The game designer playing through his own psyche
Article as marketing & role of PR
- Several comments frame the New Yorker piece as effectively a promo vehicle for the new game, arguing this kind of “human interest” is standard soft marketing (similar to book coverage in big magazines).
- Others push back, saying this is just how arts coverage works: creators make things, outlets cover them, and that doesn’t imply collusion or “guerilla marketing.”
- There’s debate over how much PR firms actually drive coverage:
- One side says coordinated “earned media” campaigns across outlets are now standard and “gross,” and should at least be disclosed.
- Journalists in the thread argue good PR is about surfacing interesting topics, not buying stories, and that respected reporters still choose what they think matters.
Success, depression, and meaning
- Some readers struggle to empathize with “I got everything I wanted and now I’m depressed,” especially without that level of financial security themselves.
- Others argue this is common: identity bound up in a big creative project or grind, then a void when it ends or “never-work-again” money arrives.
- Multiple comments describe post-mission/post-adventure depression, “aimless ambition,” and how the grind can mask deeper existential questions.
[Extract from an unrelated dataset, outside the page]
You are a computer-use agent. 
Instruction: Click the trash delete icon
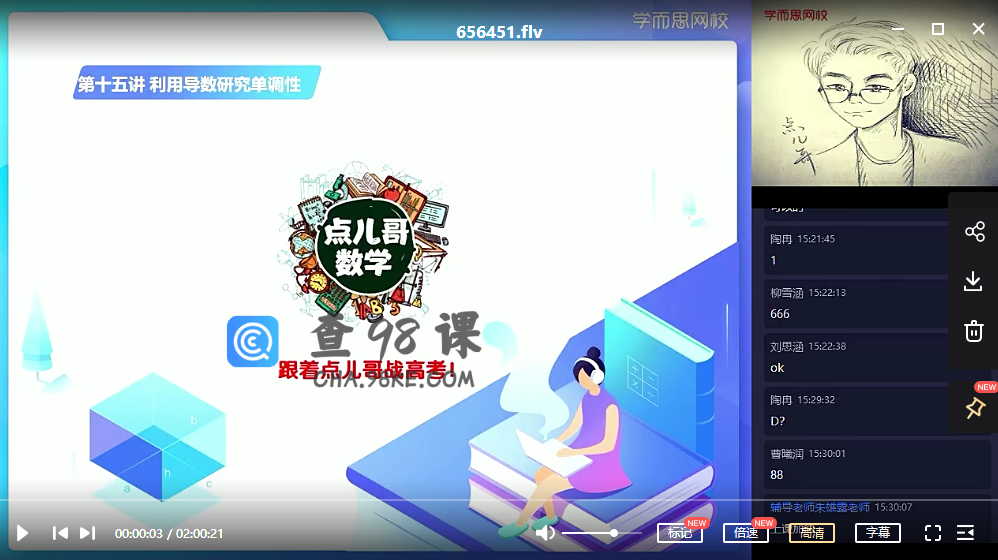(974, 331)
- Several emphasize depression as an internal brain state, weakly correlated with material success.
- Notch/Minecraft is discussed as a contrasting arc: huge success, sale, loss of control/recognition, and later public unhappiness and controversy.
- A few suggest volunteering, new skills, or different kinds of contribution as ways to regain meaning.
Reception of Wreden’s games & Wanderstop
- Strong split on earlier games: some found The Stanley Parable and The Beginner’s Guide profound, precise, and uniquely self-reflective; others saw them as boring, pretentious, or shallow “walking simulators.”
- The Beginner’s Guide is often described as even more pretentious/less funny than Stanley; whether that’s a strength or flaw depends on taste and tolerance for heavy authorial philosophizing.
- One commenter notes Stanley’s magic came from the sense that the game anticipated every attempt to break it; the Ultra Deluxe edition is widely praised as essentially a full sequel.
- Wanderstop is characterized as a “cosy game,” not a deconstruction of the genre. Fans of cosy loops and Wreden’s writing may like it; those who dislike cosy games likely won’t.
- At least one player found Wanderstop’s production values and polish noticeably weaker than earlier work, with immersion-breaking bugs and cheap-feeling presentation.
Paywalls, archives, and journalism
- Some want HN to link directly to archive copies, assuming most can’t access paywalled originals.
- Others call that unethical, arguing we should pay for quality journalism and not normalize casual infringement.
- There’s frustration with subscription overload and shady auto-renewal practices, but also a counter-argument that relying only on free sources leaves people stuck in more biased, low-quality information ecosystems.
- Several note that both free and paid outlets have narratives and incentives; paying doesn’t remove bias, but can sustain more in-depth reporting.
Technical/platform notes
- Original Stanley Parable builds are 32-bit; Mac users discuss workarounds like CrossOver or Apple’s Game Porting Toolkit to run them on modern systems.